Rewrite the records starting at the line containing "Locate an element on the screen. This" and ending at the end of the records, changing "Describe" to "Identify" and leaving everything else unchanged.

Given data Start Marker

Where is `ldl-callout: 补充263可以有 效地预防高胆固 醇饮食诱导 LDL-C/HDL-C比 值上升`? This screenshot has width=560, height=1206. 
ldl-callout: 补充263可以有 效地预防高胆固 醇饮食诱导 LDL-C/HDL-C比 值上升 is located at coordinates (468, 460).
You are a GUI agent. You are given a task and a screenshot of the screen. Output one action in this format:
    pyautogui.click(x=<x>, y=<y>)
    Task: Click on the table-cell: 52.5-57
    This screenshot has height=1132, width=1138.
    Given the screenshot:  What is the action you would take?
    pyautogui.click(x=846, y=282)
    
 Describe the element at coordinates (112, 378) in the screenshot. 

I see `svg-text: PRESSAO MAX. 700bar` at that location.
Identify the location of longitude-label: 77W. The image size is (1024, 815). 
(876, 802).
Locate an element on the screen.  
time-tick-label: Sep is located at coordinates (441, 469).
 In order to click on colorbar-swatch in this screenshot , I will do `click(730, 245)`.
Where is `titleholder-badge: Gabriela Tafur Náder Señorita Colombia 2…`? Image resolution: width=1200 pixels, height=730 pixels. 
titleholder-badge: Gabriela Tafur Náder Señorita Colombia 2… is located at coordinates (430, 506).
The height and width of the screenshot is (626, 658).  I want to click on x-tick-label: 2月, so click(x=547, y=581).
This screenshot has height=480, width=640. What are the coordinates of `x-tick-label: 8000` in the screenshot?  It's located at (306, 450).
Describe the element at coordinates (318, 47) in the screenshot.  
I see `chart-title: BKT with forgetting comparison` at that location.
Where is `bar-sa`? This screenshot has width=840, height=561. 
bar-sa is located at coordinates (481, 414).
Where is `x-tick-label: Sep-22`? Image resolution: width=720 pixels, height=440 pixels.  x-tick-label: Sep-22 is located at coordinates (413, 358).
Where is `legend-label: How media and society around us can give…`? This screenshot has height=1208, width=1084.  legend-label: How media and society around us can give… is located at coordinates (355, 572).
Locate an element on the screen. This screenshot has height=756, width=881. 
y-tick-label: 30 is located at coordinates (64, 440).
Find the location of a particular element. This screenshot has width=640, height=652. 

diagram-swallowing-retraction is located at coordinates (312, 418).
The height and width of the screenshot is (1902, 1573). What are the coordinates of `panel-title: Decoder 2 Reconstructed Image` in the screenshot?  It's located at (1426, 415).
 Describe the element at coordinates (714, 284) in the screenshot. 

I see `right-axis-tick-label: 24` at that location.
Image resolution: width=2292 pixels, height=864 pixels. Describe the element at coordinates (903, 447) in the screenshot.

Given data End Marker

**Answer to this exercise:**
Locate an element on the screen. This screenshot has height=756, width=881. 
y-tick-label: 30 is located at coordinates (64, 440).
Find the location of a particular element. This screenshot has width=640, height=652. 

diagram-swallowing-retraction is located at coordinates (312, 418).
The height and width of the screenshot is (1902, 1573). What are the coordinates of `panel-title: Decoder 2 Reconstructed Image` in the screenshot?  It's located at (1426, 415).
 Identify the element at coordinates (714, 284) in the screenshot. 

I see `right-axis-tick-label: 24` at that location.
Image resolution: width=2292 pixels, height=864 pixels. Identify the element at coordinates (903, 447) in the screenshot.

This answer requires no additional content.